Your task is to copy the lines from the line containing "Given: Click the firmware field Y0804A0" through the end of the listing below, both included, without any pictures.
══════════
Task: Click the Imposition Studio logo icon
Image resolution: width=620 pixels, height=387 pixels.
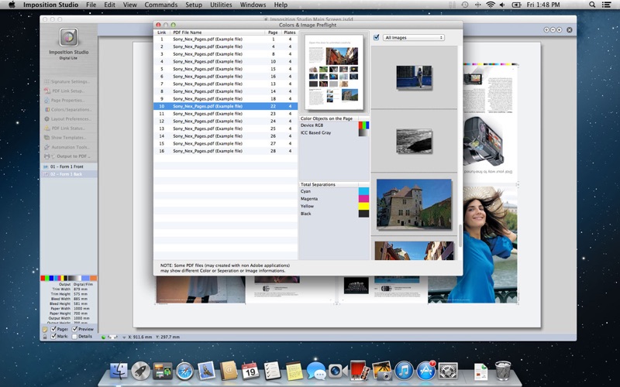Action: coord(68,38)
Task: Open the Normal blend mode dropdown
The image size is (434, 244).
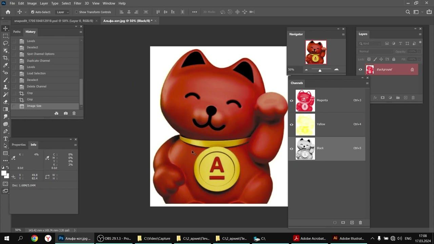Action: [x=375, y=52]
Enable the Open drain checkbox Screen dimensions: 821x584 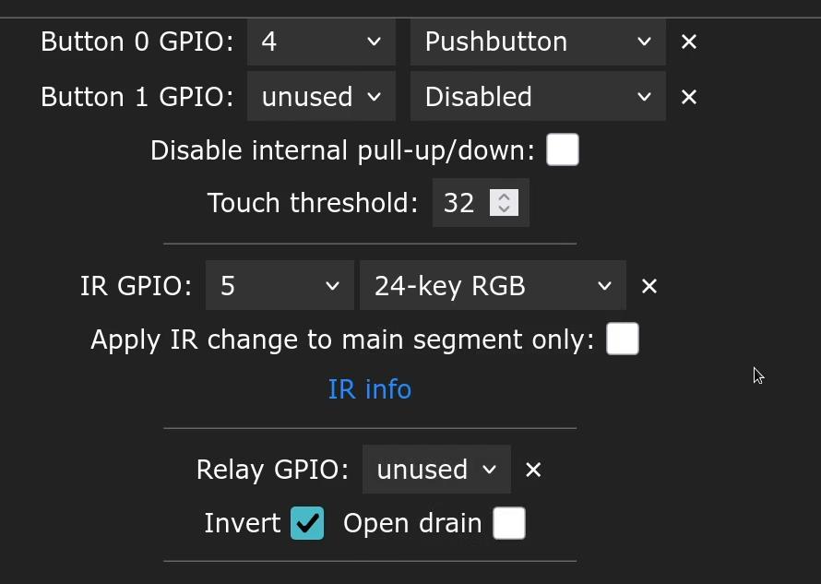pyautogui.click(x=509, y=523)
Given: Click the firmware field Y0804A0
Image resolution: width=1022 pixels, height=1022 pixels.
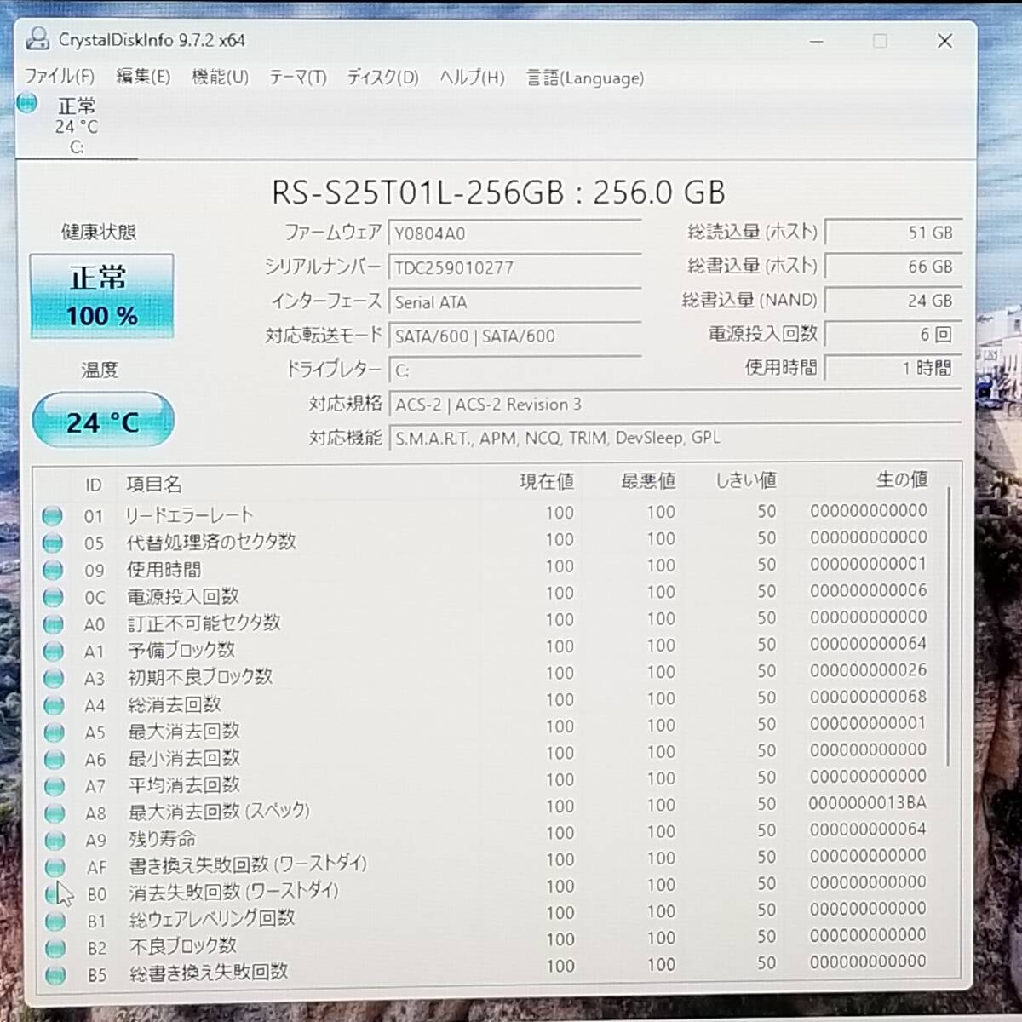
══════════
--- RESULT FOR THIS TASK ---
Given: Click the firmware field Y0804A0
Image resolution: width=1022 pixels, height=1022 pixels.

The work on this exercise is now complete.